The present invention also provides a method for preventing or treating influenza viral infection using an extract of the bark or stem of Alnus japonica prepared by the above method.


In the present invention, the influenza virus is preferably selected from the group consisting of: human influenza virus, swine influenza virus, equine influenza virus and avian influenza virus.

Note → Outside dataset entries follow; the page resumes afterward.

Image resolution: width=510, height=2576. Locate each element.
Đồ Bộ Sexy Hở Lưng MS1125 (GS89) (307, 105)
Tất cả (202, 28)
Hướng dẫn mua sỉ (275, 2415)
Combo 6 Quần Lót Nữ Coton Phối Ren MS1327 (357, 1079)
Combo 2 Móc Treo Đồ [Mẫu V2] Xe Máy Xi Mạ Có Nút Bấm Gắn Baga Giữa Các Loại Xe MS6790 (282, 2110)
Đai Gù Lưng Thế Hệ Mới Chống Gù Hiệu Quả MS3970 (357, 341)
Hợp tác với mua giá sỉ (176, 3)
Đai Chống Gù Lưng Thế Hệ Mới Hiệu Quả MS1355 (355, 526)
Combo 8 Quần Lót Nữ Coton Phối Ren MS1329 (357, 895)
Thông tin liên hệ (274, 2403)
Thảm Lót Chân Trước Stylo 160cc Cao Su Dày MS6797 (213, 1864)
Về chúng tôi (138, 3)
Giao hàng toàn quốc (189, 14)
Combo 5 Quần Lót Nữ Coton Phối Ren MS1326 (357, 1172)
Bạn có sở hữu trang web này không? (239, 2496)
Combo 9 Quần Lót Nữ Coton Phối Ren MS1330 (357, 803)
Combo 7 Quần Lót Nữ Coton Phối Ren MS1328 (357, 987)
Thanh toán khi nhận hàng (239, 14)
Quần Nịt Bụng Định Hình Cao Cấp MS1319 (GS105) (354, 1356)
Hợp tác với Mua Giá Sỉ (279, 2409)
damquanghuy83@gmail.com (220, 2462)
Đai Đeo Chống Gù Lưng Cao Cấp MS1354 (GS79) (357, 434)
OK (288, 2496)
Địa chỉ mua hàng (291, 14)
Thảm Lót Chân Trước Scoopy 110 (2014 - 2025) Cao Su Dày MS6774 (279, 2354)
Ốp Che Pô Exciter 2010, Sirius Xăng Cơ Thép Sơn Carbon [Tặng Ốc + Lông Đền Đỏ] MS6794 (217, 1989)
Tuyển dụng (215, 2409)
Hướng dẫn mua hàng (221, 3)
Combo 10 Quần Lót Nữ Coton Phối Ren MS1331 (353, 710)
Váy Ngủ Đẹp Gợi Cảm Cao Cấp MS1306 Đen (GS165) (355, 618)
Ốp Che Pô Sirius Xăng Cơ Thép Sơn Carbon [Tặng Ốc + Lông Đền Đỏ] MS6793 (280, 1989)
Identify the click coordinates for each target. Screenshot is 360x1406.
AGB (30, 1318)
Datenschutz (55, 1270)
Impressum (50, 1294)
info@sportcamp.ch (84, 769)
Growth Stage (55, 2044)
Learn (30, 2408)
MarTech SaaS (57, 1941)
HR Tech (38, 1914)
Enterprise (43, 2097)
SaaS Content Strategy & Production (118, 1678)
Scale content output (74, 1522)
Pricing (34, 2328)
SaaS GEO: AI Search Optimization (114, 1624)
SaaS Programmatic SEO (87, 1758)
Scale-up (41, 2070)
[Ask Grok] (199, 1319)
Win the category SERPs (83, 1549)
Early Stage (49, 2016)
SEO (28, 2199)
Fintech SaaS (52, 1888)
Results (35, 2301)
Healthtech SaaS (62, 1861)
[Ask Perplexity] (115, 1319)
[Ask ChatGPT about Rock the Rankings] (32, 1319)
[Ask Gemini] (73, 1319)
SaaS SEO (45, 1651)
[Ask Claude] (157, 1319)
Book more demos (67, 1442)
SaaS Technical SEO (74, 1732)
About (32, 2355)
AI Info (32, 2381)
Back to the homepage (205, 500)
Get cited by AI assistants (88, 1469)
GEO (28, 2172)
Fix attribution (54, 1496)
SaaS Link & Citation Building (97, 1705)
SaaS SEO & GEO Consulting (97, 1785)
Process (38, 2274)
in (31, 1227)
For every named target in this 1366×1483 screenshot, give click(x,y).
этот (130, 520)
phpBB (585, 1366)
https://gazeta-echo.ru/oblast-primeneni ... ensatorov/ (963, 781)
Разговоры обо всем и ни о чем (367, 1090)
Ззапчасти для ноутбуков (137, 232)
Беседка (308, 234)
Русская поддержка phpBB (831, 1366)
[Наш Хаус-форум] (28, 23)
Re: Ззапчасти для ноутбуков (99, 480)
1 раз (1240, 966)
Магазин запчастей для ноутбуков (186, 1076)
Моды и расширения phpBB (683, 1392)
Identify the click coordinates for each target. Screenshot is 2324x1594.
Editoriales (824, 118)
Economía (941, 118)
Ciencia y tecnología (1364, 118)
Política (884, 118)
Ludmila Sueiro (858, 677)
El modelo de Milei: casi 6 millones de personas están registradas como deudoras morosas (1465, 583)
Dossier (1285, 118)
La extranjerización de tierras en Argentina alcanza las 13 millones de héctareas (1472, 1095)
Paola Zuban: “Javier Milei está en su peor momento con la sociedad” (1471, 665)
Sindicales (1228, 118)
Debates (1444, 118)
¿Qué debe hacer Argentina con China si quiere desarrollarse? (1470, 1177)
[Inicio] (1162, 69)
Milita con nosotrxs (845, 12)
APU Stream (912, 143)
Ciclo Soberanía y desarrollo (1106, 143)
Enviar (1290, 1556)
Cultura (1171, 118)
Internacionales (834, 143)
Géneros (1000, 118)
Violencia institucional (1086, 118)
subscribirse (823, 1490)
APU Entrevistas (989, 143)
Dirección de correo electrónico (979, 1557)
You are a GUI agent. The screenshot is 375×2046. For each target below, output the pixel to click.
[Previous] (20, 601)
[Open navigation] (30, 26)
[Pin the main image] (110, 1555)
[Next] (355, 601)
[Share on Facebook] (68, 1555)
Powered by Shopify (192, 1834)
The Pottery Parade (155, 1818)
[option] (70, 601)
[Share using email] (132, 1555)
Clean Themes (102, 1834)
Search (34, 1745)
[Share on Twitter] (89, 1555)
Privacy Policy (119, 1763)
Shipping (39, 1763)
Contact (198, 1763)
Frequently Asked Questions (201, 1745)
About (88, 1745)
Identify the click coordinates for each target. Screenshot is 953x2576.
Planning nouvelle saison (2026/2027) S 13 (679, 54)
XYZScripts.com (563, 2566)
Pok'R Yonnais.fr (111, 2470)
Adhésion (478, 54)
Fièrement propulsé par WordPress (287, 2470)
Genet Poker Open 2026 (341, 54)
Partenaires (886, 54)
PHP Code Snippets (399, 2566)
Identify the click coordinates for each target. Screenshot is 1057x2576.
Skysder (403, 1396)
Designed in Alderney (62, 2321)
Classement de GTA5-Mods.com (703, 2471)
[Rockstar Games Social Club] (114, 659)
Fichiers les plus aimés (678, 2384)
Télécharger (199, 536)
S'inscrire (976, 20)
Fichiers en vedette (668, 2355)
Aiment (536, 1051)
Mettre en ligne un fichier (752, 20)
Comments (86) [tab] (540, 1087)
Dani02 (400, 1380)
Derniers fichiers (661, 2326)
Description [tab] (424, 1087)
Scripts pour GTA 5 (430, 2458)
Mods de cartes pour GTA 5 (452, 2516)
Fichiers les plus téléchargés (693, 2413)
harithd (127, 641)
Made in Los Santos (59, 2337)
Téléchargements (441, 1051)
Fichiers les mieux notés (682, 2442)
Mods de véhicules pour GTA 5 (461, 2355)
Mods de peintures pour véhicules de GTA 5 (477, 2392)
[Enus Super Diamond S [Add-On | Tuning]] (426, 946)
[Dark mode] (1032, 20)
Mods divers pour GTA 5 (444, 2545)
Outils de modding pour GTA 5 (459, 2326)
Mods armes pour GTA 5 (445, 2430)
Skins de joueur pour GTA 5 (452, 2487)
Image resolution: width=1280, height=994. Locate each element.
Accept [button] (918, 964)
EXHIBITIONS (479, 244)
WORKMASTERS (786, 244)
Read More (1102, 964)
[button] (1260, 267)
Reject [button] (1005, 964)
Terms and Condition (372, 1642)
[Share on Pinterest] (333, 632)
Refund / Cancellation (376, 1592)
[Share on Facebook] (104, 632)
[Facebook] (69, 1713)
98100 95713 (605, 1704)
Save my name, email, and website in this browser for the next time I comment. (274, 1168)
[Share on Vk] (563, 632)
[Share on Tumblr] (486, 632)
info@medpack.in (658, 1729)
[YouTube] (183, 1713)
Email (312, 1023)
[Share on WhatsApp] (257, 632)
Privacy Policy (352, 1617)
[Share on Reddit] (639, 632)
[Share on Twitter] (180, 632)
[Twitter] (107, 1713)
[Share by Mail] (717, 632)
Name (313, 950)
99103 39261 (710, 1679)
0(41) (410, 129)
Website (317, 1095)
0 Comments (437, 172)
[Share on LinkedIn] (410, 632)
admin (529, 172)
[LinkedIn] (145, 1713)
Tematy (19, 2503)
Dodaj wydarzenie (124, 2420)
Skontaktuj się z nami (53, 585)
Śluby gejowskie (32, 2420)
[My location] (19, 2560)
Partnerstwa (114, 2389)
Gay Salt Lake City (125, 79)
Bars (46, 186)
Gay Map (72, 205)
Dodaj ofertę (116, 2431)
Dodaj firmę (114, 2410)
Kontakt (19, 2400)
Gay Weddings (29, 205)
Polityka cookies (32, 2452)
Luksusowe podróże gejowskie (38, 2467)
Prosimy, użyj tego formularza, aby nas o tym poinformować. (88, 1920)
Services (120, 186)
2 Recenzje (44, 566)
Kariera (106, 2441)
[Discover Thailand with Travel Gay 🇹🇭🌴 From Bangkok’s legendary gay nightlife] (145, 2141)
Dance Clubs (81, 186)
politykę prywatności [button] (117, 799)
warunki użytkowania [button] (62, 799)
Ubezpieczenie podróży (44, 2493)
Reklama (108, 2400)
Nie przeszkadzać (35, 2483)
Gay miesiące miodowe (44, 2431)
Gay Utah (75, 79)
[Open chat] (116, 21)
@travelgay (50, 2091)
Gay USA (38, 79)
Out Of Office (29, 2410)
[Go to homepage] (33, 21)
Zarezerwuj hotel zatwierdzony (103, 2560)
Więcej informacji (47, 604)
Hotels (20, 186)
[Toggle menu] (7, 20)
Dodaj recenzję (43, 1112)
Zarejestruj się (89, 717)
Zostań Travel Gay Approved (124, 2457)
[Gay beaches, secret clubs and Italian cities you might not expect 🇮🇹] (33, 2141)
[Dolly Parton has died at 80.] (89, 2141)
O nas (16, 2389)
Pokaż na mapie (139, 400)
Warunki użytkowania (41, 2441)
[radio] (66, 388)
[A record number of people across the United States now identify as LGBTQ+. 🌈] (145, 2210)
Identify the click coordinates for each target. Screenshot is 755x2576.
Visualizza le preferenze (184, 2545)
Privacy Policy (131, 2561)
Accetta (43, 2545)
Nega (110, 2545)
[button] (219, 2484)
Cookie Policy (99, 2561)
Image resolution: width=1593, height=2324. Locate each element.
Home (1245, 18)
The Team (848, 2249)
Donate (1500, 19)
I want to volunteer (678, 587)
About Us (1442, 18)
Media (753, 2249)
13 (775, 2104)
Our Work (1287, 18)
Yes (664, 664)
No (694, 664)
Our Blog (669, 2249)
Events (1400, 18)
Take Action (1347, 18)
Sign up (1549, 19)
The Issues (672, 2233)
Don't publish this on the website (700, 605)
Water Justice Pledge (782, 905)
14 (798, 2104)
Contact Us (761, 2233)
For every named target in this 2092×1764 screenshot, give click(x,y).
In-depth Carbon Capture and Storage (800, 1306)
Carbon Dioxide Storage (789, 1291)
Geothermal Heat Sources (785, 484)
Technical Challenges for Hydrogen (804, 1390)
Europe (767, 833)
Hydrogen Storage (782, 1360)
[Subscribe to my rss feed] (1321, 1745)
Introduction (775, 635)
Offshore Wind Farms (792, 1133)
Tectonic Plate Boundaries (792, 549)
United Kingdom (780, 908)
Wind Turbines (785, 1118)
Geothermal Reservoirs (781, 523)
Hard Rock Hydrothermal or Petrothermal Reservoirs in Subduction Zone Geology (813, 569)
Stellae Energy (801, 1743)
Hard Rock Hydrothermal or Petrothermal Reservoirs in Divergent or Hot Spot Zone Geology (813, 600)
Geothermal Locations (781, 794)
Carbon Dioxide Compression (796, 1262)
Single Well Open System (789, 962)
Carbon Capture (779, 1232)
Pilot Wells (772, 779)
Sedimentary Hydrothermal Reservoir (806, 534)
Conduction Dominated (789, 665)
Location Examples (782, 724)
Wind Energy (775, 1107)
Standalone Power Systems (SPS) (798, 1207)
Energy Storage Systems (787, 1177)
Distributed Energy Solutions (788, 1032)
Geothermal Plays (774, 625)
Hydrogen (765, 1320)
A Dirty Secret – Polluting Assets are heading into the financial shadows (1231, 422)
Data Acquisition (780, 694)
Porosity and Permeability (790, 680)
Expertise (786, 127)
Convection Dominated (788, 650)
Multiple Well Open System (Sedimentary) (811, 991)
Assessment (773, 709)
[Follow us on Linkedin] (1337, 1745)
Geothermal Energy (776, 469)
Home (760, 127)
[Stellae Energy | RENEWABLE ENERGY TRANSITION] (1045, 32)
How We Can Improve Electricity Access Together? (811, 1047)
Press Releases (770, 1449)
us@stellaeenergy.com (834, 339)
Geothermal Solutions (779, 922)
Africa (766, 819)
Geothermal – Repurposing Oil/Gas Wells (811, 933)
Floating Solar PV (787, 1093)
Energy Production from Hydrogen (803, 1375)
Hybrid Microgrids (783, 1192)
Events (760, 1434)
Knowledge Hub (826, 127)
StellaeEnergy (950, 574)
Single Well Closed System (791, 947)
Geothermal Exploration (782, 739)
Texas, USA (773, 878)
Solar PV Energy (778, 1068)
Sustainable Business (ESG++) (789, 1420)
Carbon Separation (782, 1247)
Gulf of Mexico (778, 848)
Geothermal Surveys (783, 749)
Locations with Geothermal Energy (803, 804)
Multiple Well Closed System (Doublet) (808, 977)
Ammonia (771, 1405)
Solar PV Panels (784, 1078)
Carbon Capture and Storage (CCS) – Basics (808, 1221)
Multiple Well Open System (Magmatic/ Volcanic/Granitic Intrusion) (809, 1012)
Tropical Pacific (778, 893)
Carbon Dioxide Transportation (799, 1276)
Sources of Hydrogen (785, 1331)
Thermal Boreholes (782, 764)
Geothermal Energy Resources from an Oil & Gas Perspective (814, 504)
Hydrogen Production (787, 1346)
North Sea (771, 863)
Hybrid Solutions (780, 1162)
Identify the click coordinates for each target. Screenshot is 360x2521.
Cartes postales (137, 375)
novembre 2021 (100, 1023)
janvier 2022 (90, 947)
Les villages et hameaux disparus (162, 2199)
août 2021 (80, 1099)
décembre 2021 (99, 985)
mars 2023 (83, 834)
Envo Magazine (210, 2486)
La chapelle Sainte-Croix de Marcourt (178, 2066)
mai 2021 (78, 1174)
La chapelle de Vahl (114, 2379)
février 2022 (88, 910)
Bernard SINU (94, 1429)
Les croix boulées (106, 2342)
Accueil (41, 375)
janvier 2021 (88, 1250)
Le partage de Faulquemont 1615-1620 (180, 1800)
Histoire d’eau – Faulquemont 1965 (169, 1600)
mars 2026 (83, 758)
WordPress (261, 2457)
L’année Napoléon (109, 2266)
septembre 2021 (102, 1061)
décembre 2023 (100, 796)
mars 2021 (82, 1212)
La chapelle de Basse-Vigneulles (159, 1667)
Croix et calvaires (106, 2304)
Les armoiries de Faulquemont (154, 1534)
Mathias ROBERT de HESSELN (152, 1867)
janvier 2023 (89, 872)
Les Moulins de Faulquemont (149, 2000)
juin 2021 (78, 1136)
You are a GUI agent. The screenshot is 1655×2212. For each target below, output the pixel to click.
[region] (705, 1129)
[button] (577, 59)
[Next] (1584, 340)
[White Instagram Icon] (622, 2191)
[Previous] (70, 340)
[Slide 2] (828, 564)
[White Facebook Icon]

Preferably, the avian influenza virus is KBNP-0028 (KCTC 10866BP).


Other features and examples of the present invention will be further clarified from the following detailed description and the appended claims.







DETAILED DESCRIPTION OF THE INVENTION AND PREFERRED EMBODIMENTS

In one aspect, the present invention relates to a method for preparing an extract of the bark or stem of Alnus japonica, which has anti-influenza viral activity, the method comprising the steps of: (a) extracting the bark or stem of Korean indigenous Alnus japonica with 80˜100% ethanol at 30˜80° C.; and (b) recovering the resulting extraction solution.


In one embodiment of the present invention, after the bark or stem of Alnus japonica was powdered and extracted with water or ethanol by hot water extraction, cold water extraction, reflux-cooling extraction or ultrasonic extraction, then centrifuged, thus obtaining an extract of the bark or stem of Alnus japonica.


In the present invention, after a composition containing an extract of the bark or stem of Alnus japonica was added to SPF embryonated eggs infected with avian influenza virus and cultured, the plate hemagglutination test was performed, and as a result, it was confirmed that the composition containing an extract of the bark or stem of Alnus japonica has excellent anti-influenza viral effect even when administered at low concentration.


In another aspect, the present invention relates to a pharmaceutical composition for preventing or treating influenza viral infection (influenza viral disease), which comprises an extract of the bark or stem of Alnus japonica, prepared by the above method, as an active ingredient.


In the present invention, influenza virus is preferably selected from the group consisting of: human influenza virus, swine influenza virus, equine influenza virus, and avian influenza virus. More preferably, avian influenza virus is KBNP-0028 (KCTC 10866BP).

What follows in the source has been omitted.